Identification of β‐amyrin and sophoradiol 24‐hydroxylase by expressed sequence tag mining and functional expression assay.[Reference:
WebLink]
Triterpenes exhibit a wide range of structural diversity produced by a sequence of biosynthetic reactions. Cyclization of oxidosqualene is the initial origin of structural diversity of skeletons in their biosynthesis, and subsequent regio- and stereospecific hydroxylation of the triterpene skeleton produces further structural diversity. The enzymes responsible for this hydroxylation were thought to be cytochrome P450-dependent monooxygenase, although their cloning has not been reported.
METHODS AND RESULTS:
To mine these hydroxylases from cytochrome P450 genes, five genes (CYP71D8, CYP82A2, CYP82A3, CYP82A4 and CYP93E1) reported to be elicitor-inducible genes in Glycine max expressed sequence tags (EST), were amplified by PCR, and screened for their ability to hydroxylate triterpenes (beta-amyrin or sophoradiol) by heterologous expression in the yeast Saccharomyces cerevisiae.
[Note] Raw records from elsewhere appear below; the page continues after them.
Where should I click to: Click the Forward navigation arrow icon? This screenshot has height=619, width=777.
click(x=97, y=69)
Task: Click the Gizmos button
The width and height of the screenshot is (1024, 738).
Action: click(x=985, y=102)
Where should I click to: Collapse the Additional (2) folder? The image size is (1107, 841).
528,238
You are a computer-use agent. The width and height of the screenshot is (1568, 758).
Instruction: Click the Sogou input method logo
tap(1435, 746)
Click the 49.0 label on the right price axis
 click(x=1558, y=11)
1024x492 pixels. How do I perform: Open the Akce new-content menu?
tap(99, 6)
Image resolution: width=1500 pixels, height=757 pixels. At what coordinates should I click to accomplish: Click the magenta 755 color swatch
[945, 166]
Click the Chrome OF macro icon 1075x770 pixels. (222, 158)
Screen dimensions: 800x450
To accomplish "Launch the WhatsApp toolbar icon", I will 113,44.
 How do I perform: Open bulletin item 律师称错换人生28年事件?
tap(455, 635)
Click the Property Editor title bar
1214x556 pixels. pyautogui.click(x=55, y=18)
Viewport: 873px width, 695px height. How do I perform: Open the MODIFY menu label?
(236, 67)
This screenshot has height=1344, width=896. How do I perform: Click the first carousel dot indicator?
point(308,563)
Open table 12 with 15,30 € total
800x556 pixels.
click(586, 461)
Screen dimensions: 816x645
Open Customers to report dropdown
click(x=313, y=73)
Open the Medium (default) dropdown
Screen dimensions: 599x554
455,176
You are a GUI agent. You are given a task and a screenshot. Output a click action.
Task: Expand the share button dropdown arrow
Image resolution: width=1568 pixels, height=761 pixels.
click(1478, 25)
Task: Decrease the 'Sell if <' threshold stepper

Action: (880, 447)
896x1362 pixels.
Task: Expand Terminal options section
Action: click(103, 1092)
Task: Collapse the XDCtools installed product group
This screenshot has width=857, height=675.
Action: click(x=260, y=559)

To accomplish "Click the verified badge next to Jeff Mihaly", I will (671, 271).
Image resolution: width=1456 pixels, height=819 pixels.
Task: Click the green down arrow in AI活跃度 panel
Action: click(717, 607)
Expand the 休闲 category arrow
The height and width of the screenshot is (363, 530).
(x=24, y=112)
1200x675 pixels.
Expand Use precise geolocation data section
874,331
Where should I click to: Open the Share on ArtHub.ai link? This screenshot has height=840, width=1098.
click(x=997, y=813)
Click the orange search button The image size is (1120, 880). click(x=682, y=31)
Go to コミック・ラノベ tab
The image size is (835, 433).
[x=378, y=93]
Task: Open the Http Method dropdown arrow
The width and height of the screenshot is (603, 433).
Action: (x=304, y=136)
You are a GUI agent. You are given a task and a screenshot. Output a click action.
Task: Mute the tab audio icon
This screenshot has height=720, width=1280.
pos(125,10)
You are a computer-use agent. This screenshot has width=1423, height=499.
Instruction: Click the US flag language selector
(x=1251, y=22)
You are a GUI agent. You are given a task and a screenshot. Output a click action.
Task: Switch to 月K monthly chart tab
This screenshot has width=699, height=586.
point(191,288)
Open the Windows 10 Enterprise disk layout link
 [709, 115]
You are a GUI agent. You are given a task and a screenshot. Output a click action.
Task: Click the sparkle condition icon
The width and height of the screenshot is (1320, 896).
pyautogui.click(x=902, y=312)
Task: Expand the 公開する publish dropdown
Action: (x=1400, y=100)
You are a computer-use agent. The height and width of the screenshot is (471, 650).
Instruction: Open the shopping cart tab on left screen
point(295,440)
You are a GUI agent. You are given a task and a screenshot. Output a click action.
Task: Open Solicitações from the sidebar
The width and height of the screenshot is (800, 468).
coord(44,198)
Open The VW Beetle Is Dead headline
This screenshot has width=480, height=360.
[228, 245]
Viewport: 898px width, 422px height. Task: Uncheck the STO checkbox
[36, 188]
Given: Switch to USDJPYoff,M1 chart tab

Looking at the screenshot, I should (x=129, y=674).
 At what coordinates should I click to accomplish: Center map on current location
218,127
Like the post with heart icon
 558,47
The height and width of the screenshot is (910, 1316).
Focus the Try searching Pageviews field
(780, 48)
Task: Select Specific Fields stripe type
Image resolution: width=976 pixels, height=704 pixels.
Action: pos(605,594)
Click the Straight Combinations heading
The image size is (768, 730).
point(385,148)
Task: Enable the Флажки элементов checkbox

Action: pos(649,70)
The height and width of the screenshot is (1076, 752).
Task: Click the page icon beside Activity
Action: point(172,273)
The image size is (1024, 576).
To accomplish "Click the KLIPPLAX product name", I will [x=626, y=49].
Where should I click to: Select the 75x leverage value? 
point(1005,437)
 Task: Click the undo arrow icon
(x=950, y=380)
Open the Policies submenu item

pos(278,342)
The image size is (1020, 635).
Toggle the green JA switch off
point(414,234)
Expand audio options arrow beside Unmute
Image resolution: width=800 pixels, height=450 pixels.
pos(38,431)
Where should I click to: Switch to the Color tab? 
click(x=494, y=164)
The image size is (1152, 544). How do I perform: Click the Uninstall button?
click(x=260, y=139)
Among them, CYP93E1 transformant showed hydroxylating activity on both substrates. The products were identified as olean-12-ene-3beta,24-diol(Olean-12-ene-3,24-diol) and soyasapogenol B, respectively, by GC-MS. Co-expression of CYP93E1 and beta-amyrin synthase in S. cerevisiae yielded olean-12-ene-3beta,24-diol. This is the first identification of triterpene hydroxylase cDNA from any plant species.
CONCLUSIONS:
Successful identification of a beta-amyrin and sophoradiol 24-hydroxylase from the inducible family of cytochrome P450 genes suggests that other triterpene hydroxylases belong to this family. In addition, substrate specificity with the obtained P450 hydroxylase indicates the two possible biosynthetic routes from triterpene-monool to triterpene-triol.